What Is the Trump Tax Plan? TCJA and the 2025 Update

The Trump tax plan refers to the Tax Cuts and Jobs Act (TCJA) of 2017, which lowered individual tax rates, nearly doubled the standard deduction and cut the corporate tax rate from 35% to 21%.
Most of the individual provisions were set to expire after 2025, but the One Big Beautiful Bill Act (OBBBA), signed July 4, 2025, made many of them permanent and added new temporary deductions.
Key Takeaways
It started with the TCJA. The 2017 law reset the seven federal brackets to 10% to 37% and lowered taxes for many filers.
The 2025 law changed the expiration story. OBBBA made the lower rates and larger standard deduction permanent, so the top rate stays at 37% instead of returning to 39.6%.
The standard deduction is higher. For 2025 it's $15,750 single, $31,500 married filing jointly and $23,625 head of household.
The Child Tax Credit grew. The maximum rose to $2,200 per qualifying child beginning in 2025.
SALT relief is temporary. The $10,000 cap rose to $40,000 for 2025, rises through 2029, then reverts to $10,000 in 2030.
New deductions are time-limited. Deductions for tips, overtime, seniors and car loan interest run from 2025 through 2028.
Summary generated by AI, verified by MoneyLion editors
What Is the Trump Tax Plan?
The Trump tax plan is the common name for the Tax Cuts and Jobs Act of 2017, the largest set of federal tax changes in decades. It changed:
Individual income tax rates: It set seven brackets topping out at 37%.
The standard deduction: It nearly doubled the amount most filers can claim.
The Child Tax Credit: It increased the credit and raised income limits to qualify.
Corporate and business taxes: It cut the corporate rate and added new business deductions.
Many individual provisions were originally scheduled to expire after the 2025 tax year. That changed in 2025, which is the key thing to understand about how the plan affects your taxes today. Learn more in our guide to the no tax on tips deduction.
Key Changes in the Trump Tax Plan
Let's dig into some of the key changes:
Lower Individual Tax Rates
The TCJA reduced federal income tax rates and reset the brackets, replacing earlier rates that reached 39.6%. The seven rates are 10%, 12%, 22%, 24%, 32%, 35% and 37%. Here are the 2025 brackets for a single filer:
Tax rate | Taxable income (single filer, 2025) |
|---|---|
10% | $0 to $11,925 |
12% | $11,926 to $48,475 |
22% | $48,476 to $103,350 |
24% | $103,351 to $197,300 |
32% | $197,301 to $250,525 |
35% | $250,526 to $626,350 |
37% | $626,351 and up |
You pay each rate only on the income that falls within that bracket, not on your entire income.

§ LISTING
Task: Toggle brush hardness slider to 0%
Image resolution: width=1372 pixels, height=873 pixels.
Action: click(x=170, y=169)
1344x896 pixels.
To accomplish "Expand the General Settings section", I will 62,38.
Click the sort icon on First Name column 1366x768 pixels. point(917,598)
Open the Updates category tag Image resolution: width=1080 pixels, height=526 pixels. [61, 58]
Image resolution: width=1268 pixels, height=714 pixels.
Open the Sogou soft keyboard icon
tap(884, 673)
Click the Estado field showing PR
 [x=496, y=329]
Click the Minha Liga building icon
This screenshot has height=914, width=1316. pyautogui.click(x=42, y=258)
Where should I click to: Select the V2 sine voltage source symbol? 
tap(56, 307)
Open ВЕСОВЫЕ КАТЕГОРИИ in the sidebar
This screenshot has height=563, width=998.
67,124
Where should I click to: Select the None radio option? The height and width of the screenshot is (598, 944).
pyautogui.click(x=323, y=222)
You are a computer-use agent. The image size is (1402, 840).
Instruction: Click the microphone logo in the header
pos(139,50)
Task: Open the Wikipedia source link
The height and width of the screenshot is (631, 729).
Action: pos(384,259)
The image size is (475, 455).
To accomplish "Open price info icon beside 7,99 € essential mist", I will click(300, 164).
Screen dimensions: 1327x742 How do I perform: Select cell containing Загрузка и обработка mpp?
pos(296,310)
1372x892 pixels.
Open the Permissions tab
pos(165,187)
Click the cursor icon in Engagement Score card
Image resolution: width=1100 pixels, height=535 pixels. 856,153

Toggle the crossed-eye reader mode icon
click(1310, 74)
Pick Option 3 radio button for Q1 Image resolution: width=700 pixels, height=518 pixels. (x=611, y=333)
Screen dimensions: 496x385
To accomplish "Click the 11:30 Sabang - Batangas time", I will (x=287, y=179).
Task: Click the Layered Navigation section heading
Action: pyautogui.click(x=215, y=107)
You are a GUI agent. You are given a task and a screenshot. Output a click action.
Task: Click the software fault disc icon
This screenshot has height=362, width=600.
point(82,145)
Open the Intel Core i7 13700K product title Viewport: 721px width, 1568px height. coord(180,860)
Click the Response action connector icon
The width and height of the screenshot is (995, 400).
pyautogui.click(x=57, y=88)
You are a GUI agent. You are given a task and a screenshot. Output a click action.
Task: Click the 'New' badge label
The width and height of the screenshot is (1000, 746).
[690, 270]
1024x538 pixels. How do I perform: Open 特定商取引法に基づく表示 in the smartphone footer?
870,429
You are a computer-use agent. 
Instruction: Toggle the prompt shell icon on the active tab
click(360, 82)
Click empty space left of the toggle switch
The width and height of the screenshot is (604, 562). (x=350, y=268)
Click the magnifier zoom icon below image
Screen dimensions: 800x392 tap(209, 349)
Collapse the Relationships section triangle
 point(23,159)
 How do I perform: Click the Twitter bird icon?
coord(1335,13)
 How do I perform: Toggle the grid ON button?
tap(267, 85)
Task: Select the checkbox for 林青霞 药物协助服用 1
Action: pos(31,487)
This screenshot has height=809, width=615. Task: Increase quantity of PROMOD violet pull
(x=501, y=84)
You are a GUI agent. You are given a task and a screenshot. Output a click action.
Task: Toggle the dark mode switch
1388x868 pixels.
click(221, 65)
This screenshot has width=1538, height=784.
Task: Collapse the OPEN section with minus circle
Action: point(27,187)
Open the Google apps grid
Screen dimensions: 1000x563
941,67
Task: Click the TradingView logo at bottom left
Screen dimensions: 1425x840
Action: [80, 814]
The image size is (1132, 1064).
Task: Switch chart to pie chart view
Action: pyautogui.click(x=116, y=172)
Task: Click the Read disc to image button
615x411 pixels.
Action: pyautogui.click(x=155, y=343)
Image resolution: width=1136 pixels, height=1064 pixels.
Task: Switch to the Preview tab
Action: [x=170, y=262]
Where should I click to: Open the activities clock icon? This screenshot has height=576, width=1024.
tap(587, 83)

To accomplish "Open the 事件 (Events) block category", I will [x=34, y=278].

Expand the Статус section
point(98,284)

§ PROMPT
Answer these questions from the article on the Trump tax plan:
(a) According to the article, the TCJA cut the corporate tax rate from what rate to what rate?
(b) On what date was the One Big Beautiful Bill Act signed?
(c) What range of 2025 taxable income does the 24% bracket cover for a single filer?

§ RESPONSE
(a) From 35% to 21%.
(b) July 4, 2025.
(c) $103,351 to $197,300.